Mohamed Abdellah

Personal information
- Nationality: Egypt
- Born: 7 March 1968 (age 58) Asyut, Egypt
- Height: 1.70 m (5 ft 7 in)
- Weight: 70 kg (154 lb)

Sport
- Sport: Shooting
- Event(s): 10 m air rifle (AR40) 50 m rifle prone (FR60PR) 50 m rifle 3 positions (STR3X20)
- Club: Cairo Army Shooting Club
- Coached by: Ahmed Rached

= Mohamed Abdellah =

Egyptian sport shooter

Mohamed Abdellah (محمد عبدالله; born March 7, 1968, in Asyut) is an Egyptian sport shooter. He is a two-time Olympian, and an eight-time medalist (five golds and three silver) in men's small-bore and air rifle at the African Shooting Championships.

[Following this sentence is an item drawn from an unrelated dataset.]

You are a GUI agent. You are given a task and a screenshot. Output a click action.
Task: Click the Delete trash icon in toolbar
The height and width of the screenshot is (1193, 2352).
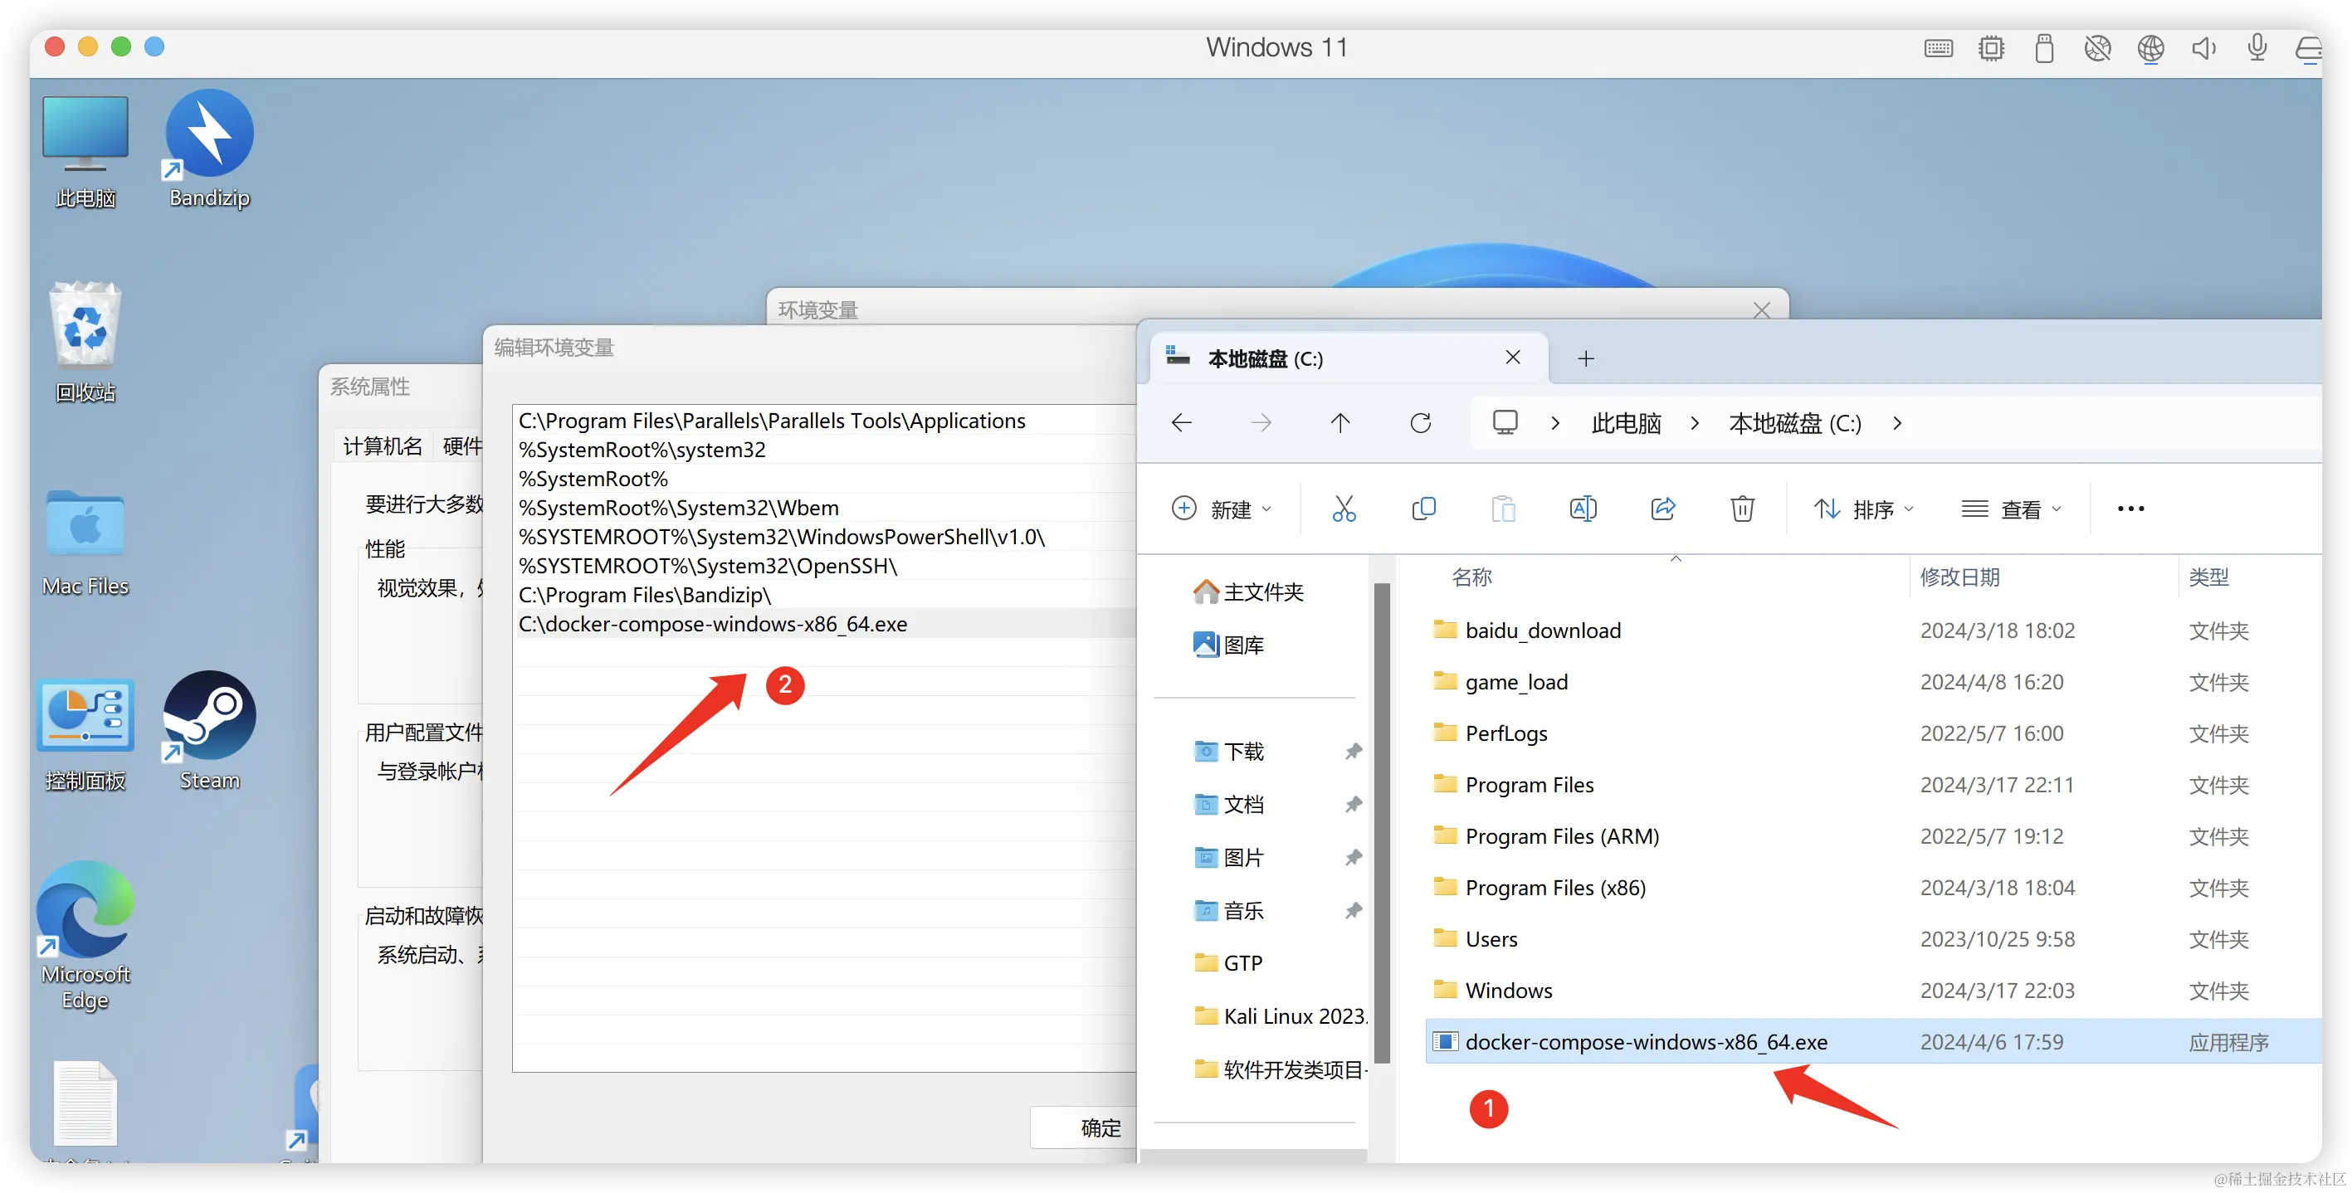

At age thirty-six, Abdellah made his official debut for the 2004 Summer Olympics in Athens, where he placed twenty-fourth in the men's 10 m air rifle, with a score of 590 points, tying his position with four other shooters, including Russia's Artem Khadjibekov, and Ukraine's Jury Sukhorukov.

At the 2008 Summer Olympics in Beijing, Abdellah competed for the second time in the men's 10 m air rifle. He finished only in forty-third place by three points behind Kazakhstan's Yuriy Yurkov from the final attempt, for a total score of 586 targets.